Dr Angus Lawrie1, Dr Mattia Sacco1, Dr Matthew Campbell1, Associate Professor Paul Neville1, Associate Professor Bill Bateman1, Dr Shaun Wilkinson2, Mr Shane Herbert3, Dr Kat Dawkins3, Dr Simon Jarman1, Professor Morten Allentoft1
1School Of Molecular And Life Sciences, Curtin University, Trace and Environmental DNA Lab, Crawley, Australia, 2Wilderlab NZ Ltd, Wellington, New Zealand, 3eDNA Frontiers, School of Molecular and Life Sciences, Curtin University, CRAWLEY, Australia, 4Molecular Ecology and Evolution Group, School of Science, Edith Cowan University, Joondalup, Australia
Biography:
Angus Lawrie is a post doc in the TrEnD lab at Curtin University.
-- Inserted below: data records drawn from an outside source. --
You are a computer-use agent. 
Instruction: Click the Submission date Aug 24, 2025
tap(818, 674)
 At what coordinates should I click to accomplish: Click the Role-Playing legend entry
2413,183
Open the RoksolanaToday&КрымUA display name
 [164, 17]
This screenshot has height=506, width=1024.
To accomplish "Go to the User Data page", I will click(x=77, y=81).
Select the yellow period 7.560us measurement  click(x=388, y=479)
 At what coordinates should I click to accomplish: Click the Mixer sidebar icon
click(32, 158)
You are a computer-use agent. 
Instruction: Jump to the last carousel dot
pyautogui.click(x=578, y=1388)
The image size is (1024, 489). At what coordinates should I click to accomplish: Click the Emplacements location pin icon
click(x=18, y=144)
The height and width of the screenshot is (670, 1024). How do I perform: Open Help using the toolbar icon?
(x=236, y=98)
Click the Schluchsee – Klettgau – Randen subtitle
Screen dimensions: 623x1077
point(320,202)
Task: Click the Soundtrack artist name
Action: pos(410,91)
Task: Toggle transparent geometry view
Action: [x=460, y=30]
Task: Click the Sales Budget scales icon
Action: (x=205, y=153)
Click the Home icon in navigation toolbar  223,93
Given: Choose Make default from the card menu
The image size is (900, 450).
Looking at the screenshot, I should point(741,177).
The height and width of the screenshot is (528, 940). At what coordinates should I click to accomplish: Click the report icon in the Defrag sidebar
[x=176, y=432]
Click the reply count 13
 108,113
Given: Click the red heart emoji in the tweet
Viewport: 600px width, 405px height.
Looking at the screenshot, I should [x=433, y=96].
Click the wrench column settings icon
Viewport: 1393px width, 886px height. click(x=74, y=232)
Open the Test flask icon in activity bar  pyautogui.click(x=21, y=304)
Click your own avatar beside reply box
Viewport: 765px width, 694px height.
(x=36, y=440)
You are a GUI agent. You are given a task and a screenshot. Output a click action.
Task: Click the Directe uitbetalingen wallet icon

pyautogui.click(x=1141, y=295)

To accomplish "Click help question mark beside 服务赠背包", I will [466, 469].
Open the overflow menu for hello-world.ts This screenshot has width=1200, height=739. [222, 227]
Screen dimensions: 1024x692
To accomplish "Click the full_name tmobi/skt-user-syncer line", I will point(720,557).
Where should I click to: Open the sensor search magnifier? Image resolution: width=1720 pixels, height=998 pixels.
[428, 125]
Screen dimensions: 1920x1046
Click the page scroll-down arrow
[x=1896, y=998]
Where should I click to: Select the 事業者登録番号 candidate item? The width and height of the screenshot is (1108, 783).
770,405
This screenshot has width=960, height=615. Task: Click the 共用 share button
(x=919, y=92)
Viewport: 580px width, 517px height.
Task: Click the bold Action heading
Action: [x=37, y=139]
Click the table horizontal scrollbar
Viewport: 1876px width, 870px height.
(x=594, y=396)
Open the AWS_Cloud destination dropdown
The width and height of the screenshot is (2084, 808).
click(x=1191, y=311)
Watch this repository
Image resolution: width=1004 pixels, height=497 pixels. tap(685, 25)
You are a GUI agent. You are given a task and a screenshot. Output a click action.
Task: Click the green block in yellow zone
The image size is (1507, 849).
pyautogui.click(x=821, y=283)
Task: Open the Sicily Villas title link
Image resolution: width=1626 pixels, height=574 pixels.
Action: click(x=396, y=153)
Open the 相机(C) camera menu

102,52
He has a PhD in salt lake ecology and phylogenetics and is broadly interested in using DNA tools to help conserve and manage Australian inland aquatic systems.
Abstract:
Wetlands are in decline globally, yet current monitoring methods are system-specific, yield non-comparable results or rely on a few groups that may not be responsive indicators of environmental stress. Building on the success of taxon-independent indices in New Zealand rivers, this project seeks to advance wetland monitoring in south-western Australia through the development of the AqWATIC (Aquatic Ecology of Western Australia via Taxon-Independent Classifications) Index. The AqWATIC index will be constructed using environmental DNA (eDNA) sequence data generated from a suite of different metabarcoding assays from water samples collected across wetlands of varying levels of disturbance (e.g. eutrophication) in south-western Australia. The preliminary ‘panel’ of 12 metabarcoding assays targets organisms from across the tree of life including microbes (bacteria, archaea, and unicellular eukaryotes), higher-order plants, fungi, invertebrates and vertebrates. The obtained sequences will be clustered into amplicon sequence variants (ASVs) and assigned indicator scores using the iterative Chessman process, which evaluates their presence across a disturbance gradient. The AqWATIC index will then be correlated against an aquatic invertebrate pollution index and a suite of water quality metrics to determine whether the AqWATIC index score correlates with standard predictors of ecosystem quality. Preliminary data suggests that the AqWATIC index significantly negatively correlates with the presence of Gambusia and negatively correlates with measures of eutrophication. This index is expected to provide a comparable, cost-efficient assessment of wetland conditions, addressing the urgent need for universally applicable and affordable monitoring approaches.